Admitting that she had not yet seen many patients one-on-one, Hoffner, who is actually most interested in practicing pediatrics, said she is getting good exposure to health systems management.

“It gives me a lot of hope, seeing the progress and the rehabilitation actually being done here,” she said.

‘Superior interviewing and examination skills’

Established in 2003, the rotation was managed for years by Gravning’s predecessor Dr. John Hagan.

While he was already at the DOCR, Hagan took on the role of third-year clerkship director for the SMHS Southwest Campus in Bismarck in 2008. That’s when the rotation really took off for SMHS medical students.

“These students choose these opportunities,” Hagan said. “As a result, they develop superior interviewing and examination skills, and are forced to utilize critical reasoning, structured differential diagnoses, and evidence based medicine.”

And although the experience can be intimidating, smiled Hagan, UND medical students step up – “without exception” – to meet the challenge of caring for the DOCR’s unique patient population.

Also stepping up is 2012 UND grad Luke Roller, M.D.

The Associate Dean for the SMHS Southwest Campus in Bismarck, Roller is knee-deep in a project designed to better diagnose and treat DOCR residents using ultrasound technology.

“I was talking with Stephanie and she wanted more ultrasound services out there,” said Roller, referencing the technology that was on-site but out-of-use at the penitentiary. “We don’t want to have to transport those patients to the hospital if we don’t have to because it’s a huge cost – a huge logistical challenge.

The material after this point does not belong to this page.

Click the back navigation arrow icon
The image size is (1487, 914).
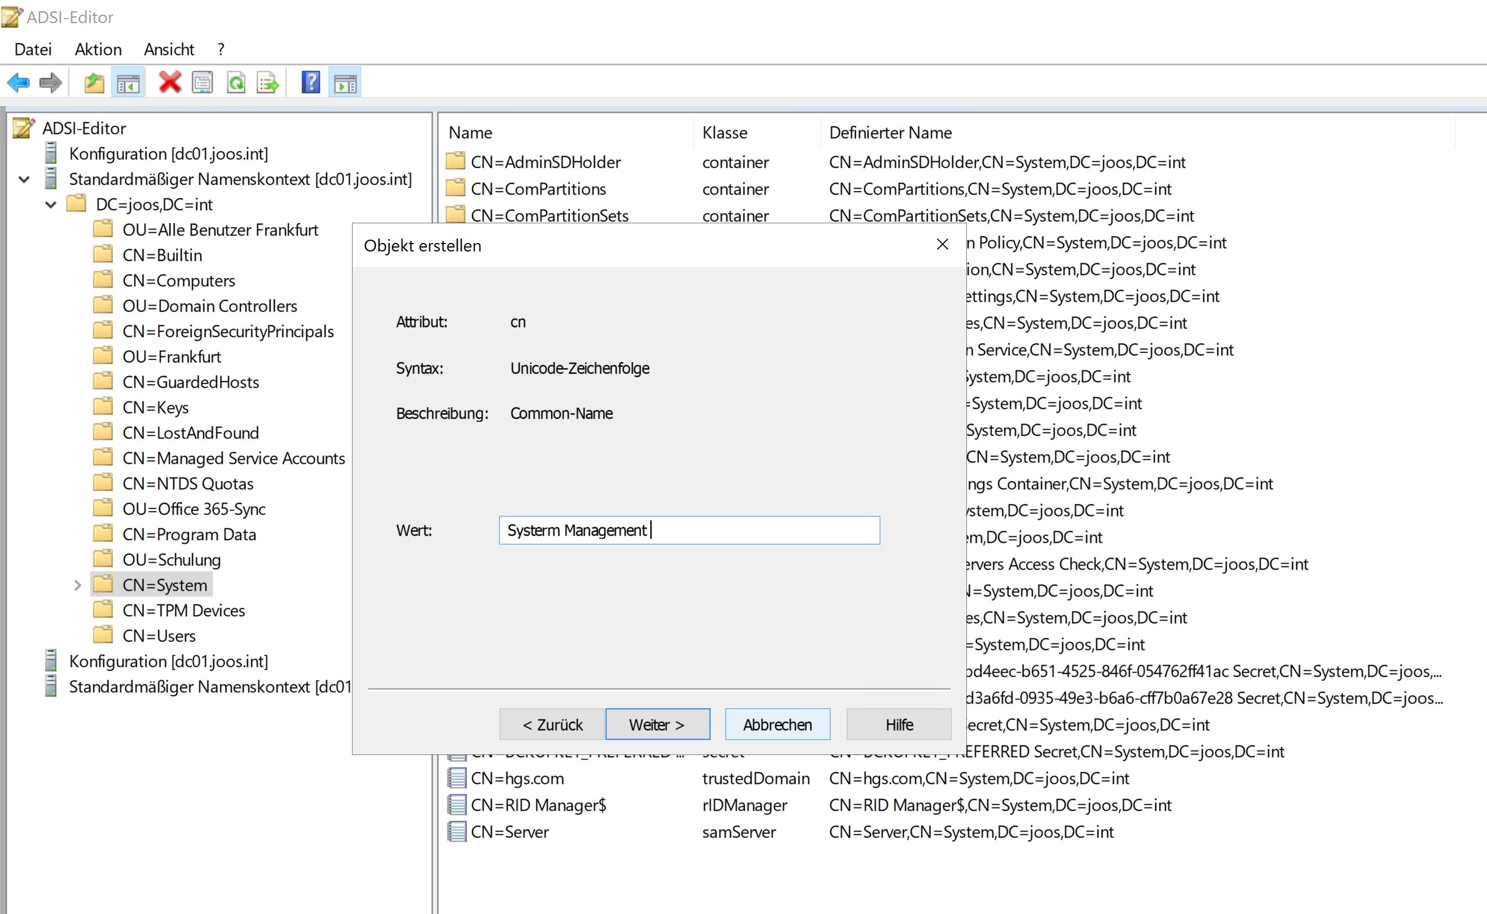[x=18, y=82]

But they didn’t have a radiologist at the facility, and didn’t have a technologist. So I said, ‘Yeah, I can provide all those things.’”

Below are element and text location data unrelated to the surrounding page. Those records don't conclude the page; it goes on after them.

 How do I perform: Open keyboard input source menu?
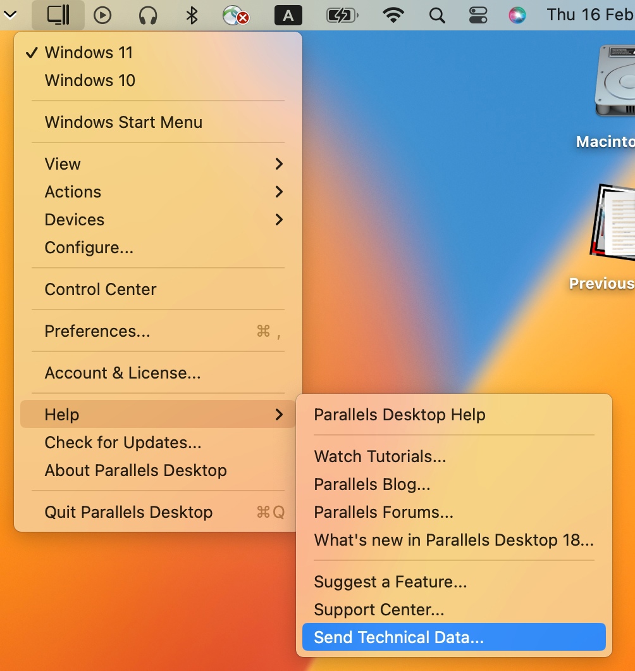(288, 15)
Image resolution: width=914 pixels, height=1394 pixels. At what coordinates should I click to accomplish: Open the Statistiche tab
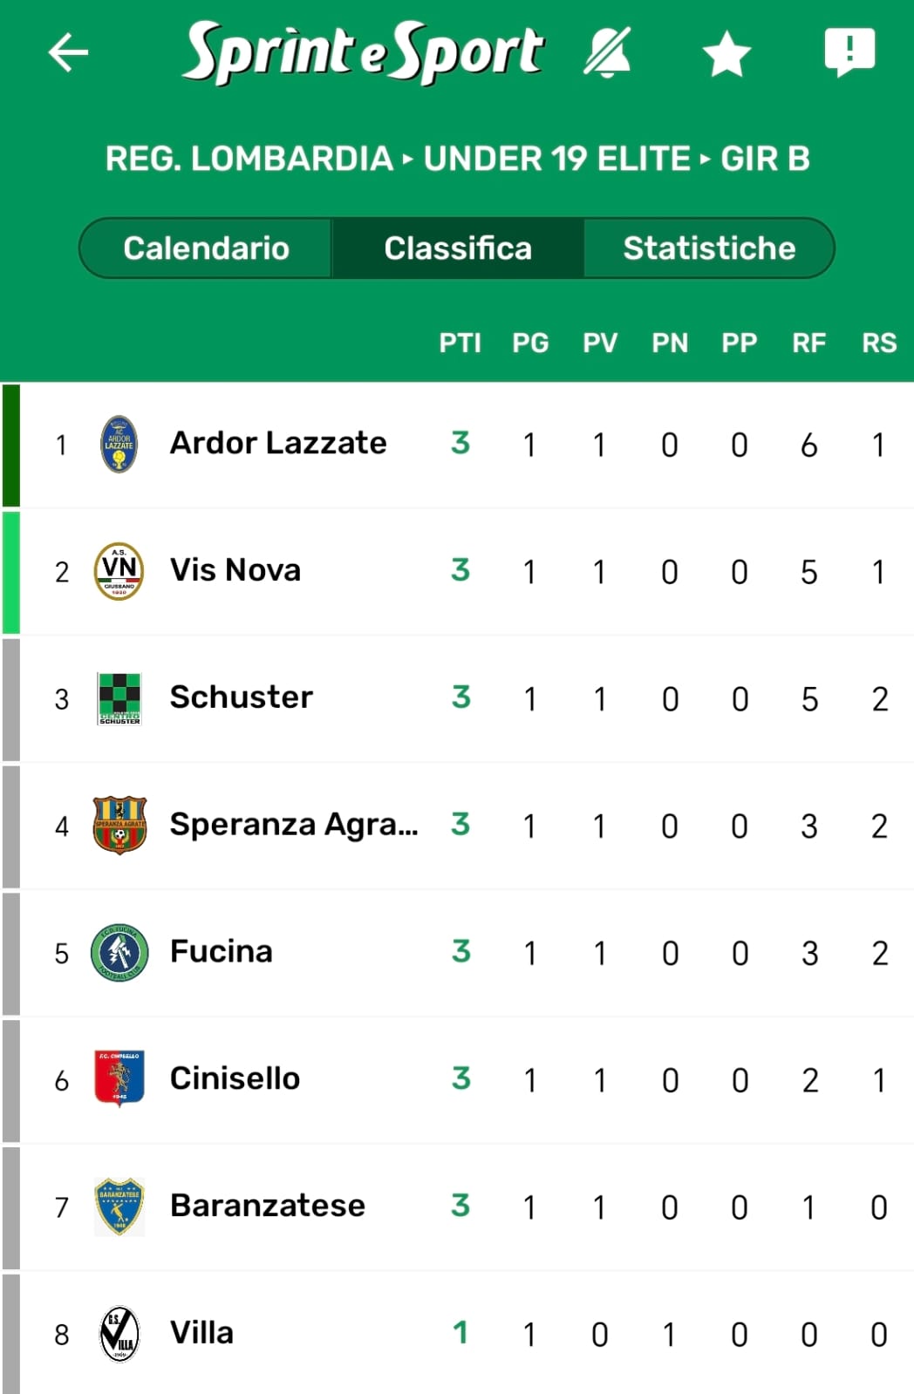[709, 248]
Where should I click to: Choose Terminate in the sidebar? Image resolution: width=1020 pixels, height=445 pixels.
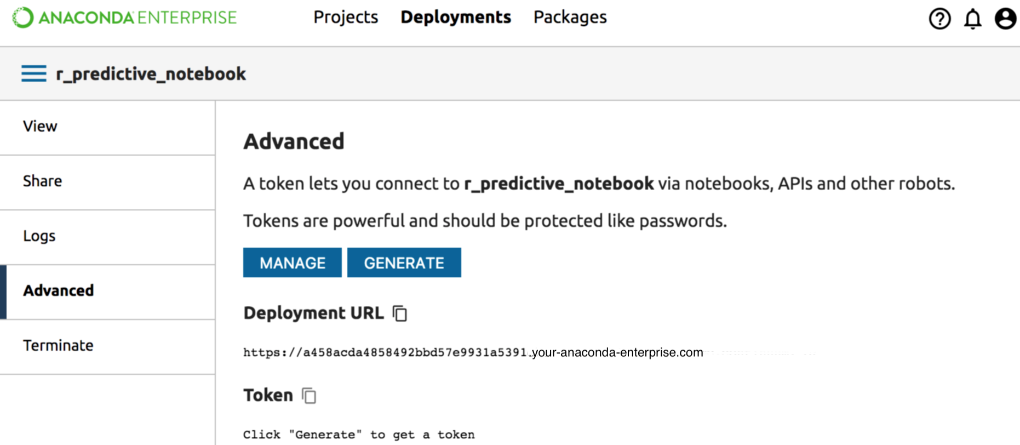coord(58,346)
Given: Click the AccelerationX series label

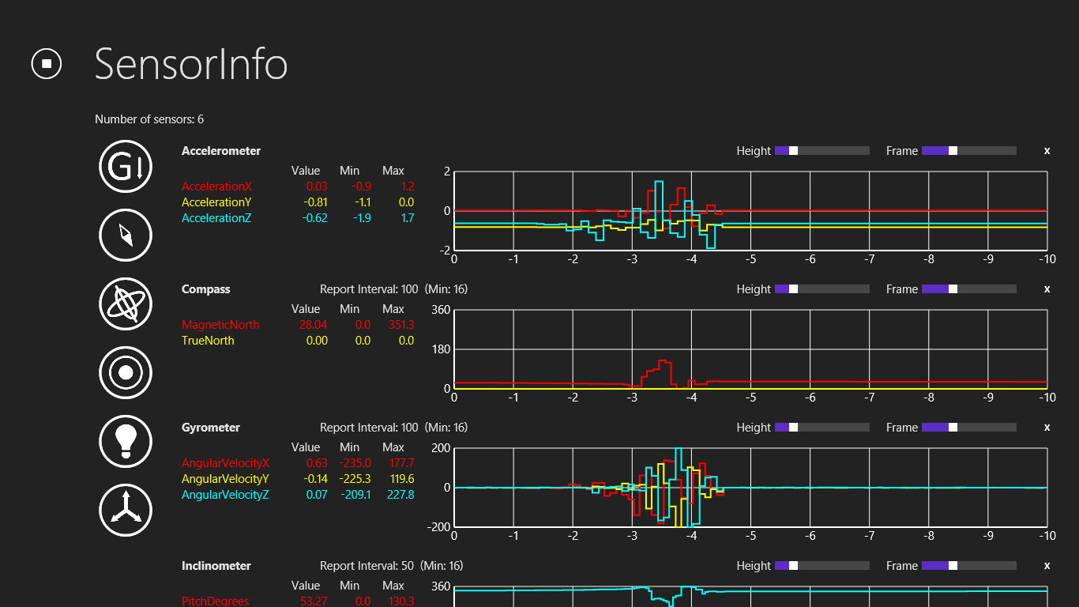Looking at the screenshot, I should (216, 187).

A radiologist by training, Roller’s solution to what amounted to a bureaucratic conundrum was to round up the right group of volunteers – himself included – to help provide a needed service at the DOCR facility.

Having undertaken a rotation at the penitentiary himself years ago as a student, Roller was sensitive to Gravning’s challenge. So he jumped in to help in 2024, identifying the facility’s needs in terms of software, hardware, and people.

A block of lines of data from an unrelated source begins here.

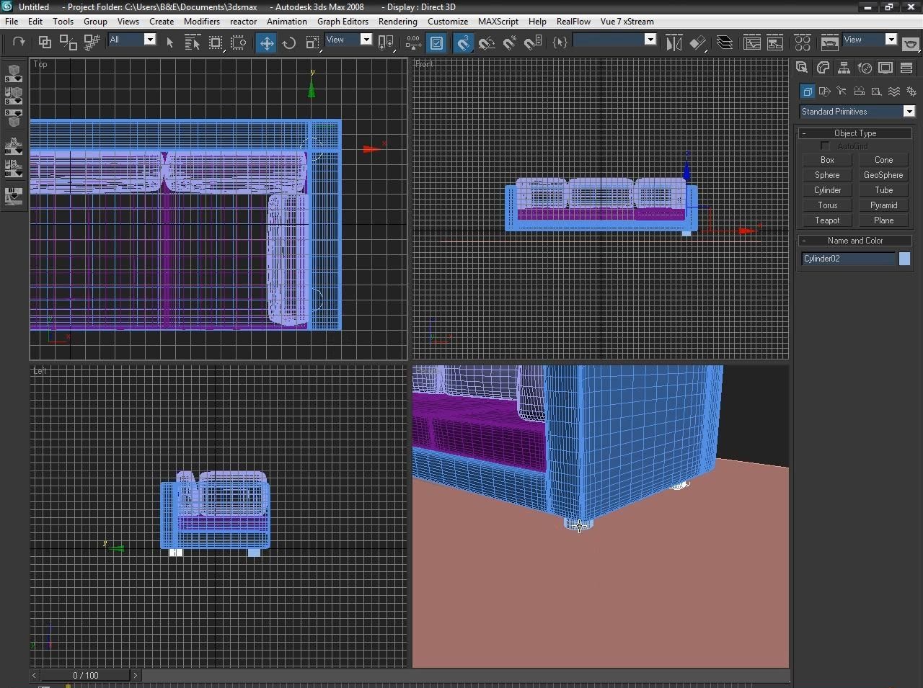Screen dimensions: 923x688
Task: Open the Rendering menu
Action: (x=397, y=22)
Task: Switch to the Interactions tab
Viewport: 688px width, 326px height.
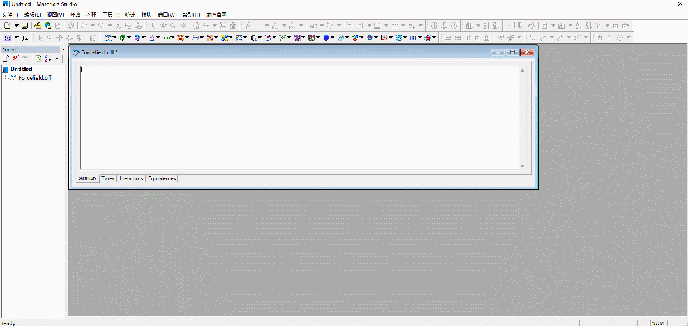Action: (131, 178)
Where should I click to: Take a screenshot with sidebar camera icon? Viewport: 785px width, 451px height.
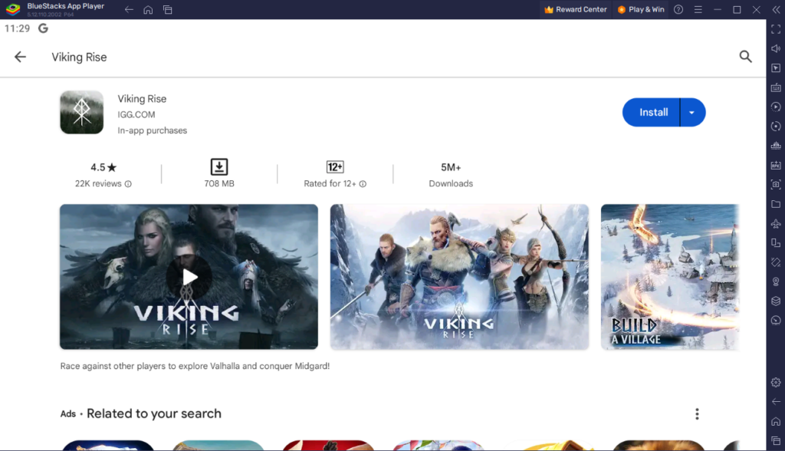pos(775,185)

Fast forward to summer 2025 and Roller said his team makes it out to DOCR to provide ultrasound services “once or twice a month.”

Everyone means everyone

Using COVID as an obvious example, Hagan said that whatever one might think of those living in correctional facilities, it is incumbent upon communities to meet the healthcare needs of penitentiary residents.

“Corrections health is public health at its finest,” he added. After all, viruses and bacteria don’t stop at the prison gate. “Since almost all DOCR inmates will be released back into the community, we’re providing care and modeling best health practices for our future neighbors or co-workers,” Hagan explained. “When we care about our patients’ health, they care about their health.”

All of this is another example of how the UND School of Medicine & Health Sciences serves the entire state of North Dakota.

Gravning was drawn to the role of Health Authority, she said, both out of a desire to do something different and to give back to North Dakota in a way that not everyone is able to do.

“I am in this position because of the internal medicine rotation,” she said, adding that she provides services alongside a full-time physician assistant and other providers at the DOCR facility.

“Without that and the mentorship and guidance of Dr. Hagan, my life in medicine would be drastically different – and not nearly as cool.”

Roller was just as direct in his commitment.

“I feel very strongly about this: I got my education from and for the state of North Dakota,” he said. “It’s not like I paid the entire cost of my education alone. The people of North Dakota, through the state legislature, helped me. A lot. Because of that, I’ve always felt like I owe the people here something.”

And by “people of North Dakota,” Roller means everyone living in the state.

Even those living in a correctional facility.